Defendants answered, denying the allegations of the complaint. All claims except those relating to the New Jersey Consumer Fraud Act, breach of contract and common law fraud were dismissed at trial. Plaintiff does not challenge those dismissals. The jury returned a verdict which held defendants liable based upon breach of contract and a violation of the Consumer Fraud Act. No common law fraud was found. The jury awarded compensatory damages in the amount of $7,300. The Judge thereafter trebled the damages pursuant to N.J.S.A. 56:8-19 and awarded Wanetick $21,900. She also awarded attorneys' fees totaling $23,648.59. The total award, thus, was $45,548.59.
Defendants appeal, contending that the following errors warrant reversal: the jury instruction as to the Consumer Fraud Act was erroneous in that it did not reveal that treble damages and attorneys' fees would be awarded and because it stated that "the law does not provide for punitive damages on a . . . consumer fraud action"; the trial Judge improperly admitted parol evidence and complaint letters sent by plaintiff to various agencies of government; and there was insufficient evidence to warrant submitting the common law fraud issue to the jury.

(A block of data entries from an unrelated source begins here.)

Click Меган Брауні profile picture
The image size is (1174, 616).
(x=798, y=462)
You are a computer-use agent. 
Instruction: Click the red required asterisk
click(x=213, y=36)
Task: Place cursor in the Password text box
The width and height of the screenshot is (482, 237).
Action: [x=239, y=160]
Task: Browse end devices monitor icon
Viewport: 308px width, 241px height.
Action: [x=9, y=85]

We have carefully reviewed this record in light of these contentions and have concluded that our intervention is warranted, but only on the issue of the jury charge on the Consumer Fraud Act. Other than that, there was ample evidence from plaintiff and his wife to submit plaintiff's consumer fraud, breach of contract and common law fraud claims to the jury. They testified that they were told they were buying the car for $l3,000 ($7000 down plus $250 a month for 24 months), but were essentially tricked into signing a lease with a $23,000 tab. Ultimately, they paid over $20,000 for the car. To be sure, defendants recounted a markedly different version of the transaction, but plaintiff's version, if believed by the jury, was more than adequate to sustain verdicts in his favor on all counts. Further, as to defendants' particular contention that there was insufficient evidence to submit the common law fraud claim to the jury, we note that in addition to rejecting this claim on its merits, we view the issue as moot in any event because the jury returned a verdict in defendants' favor on this count.

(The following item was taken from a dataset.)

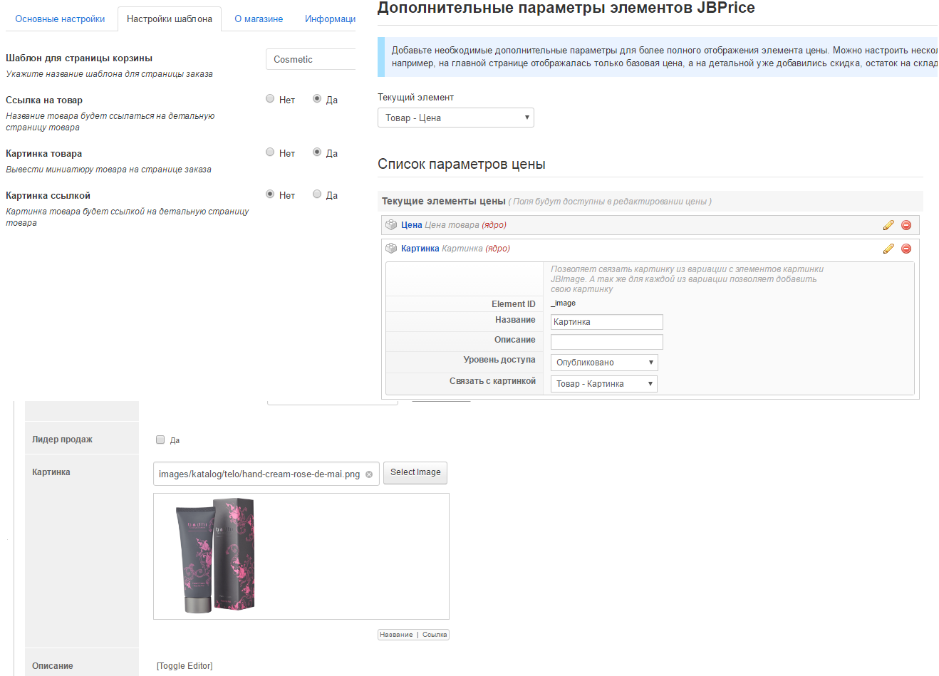
Task: Click the Toggle Editor link
Action: click(185, 666)
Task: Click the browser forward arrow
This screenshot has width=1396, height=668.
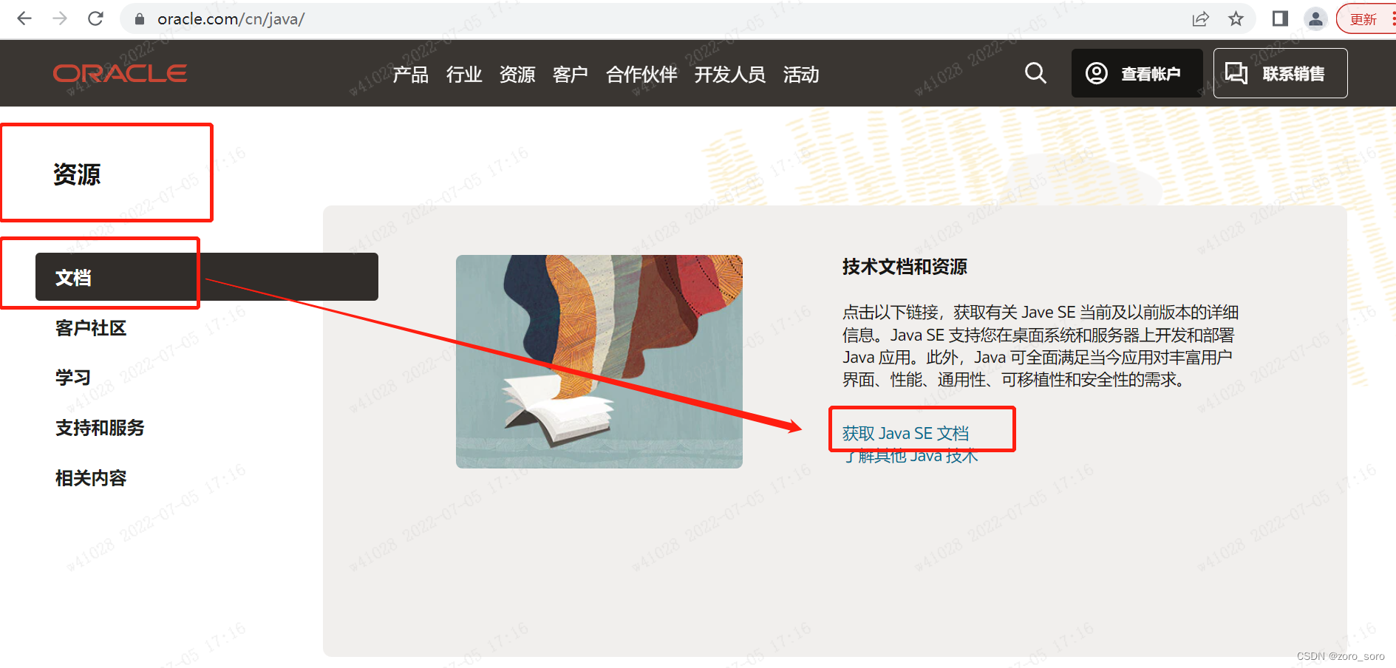Action: [60, 18]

Defendants' parol evidence argument was not raised below and is thus subject to a plain error review under R. 2:l0-2. The issue is whether the alleged error was clearly capable of producing an unjust result. Here, it was not. Plaintiff's version of the events, which is what defendants seek to interdict, falls squarely within the exception to the parol evidence rule for evidence which establishes that the execution of the contract was procured by fraud. Filmlife, Inc. v. Mal "Z" Ena, Inc., 25l N.J. Super. 570, 573 (App. Div. l99l). That was the very purpose of plaintiff's testimony and it was not parol evidence at all.
We agree with defendants that the letters of complaint written by plaintiff had no probative value on any issue in the case. However, because they were not admitted into evidence but merely referred to in passing to recount what steps plaintiff took to remedy the situation, we are satisfied that their mention was, at worst, harmless.

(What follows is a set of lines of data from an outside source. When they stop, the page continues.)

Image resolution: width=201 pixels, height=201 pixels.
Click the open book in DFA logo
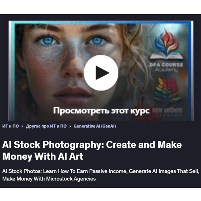point(166,56)
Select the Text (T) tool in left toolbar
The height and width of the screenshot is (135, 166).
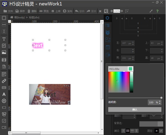point(4,39)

We turn finally to the jury instruction on the treble damages and attorneys' fees provision of the Consumer Fraud Act, N.J.S.A. 56:8-19, which provides:
"Any person who suffers any ascertainable loss of moneys or property, real or personal, as a result of the use or employment by another person of any method, act, or practice declared unlawful under this act or the act hereby amended and supplemented may bring an action or assert a counterclaim therefor in any court of competent jurisdiction. In any action under this section the court shall, in addition to any other appropriate legal or equitable relief, award threefold the damages sustained by any person in interest. In ...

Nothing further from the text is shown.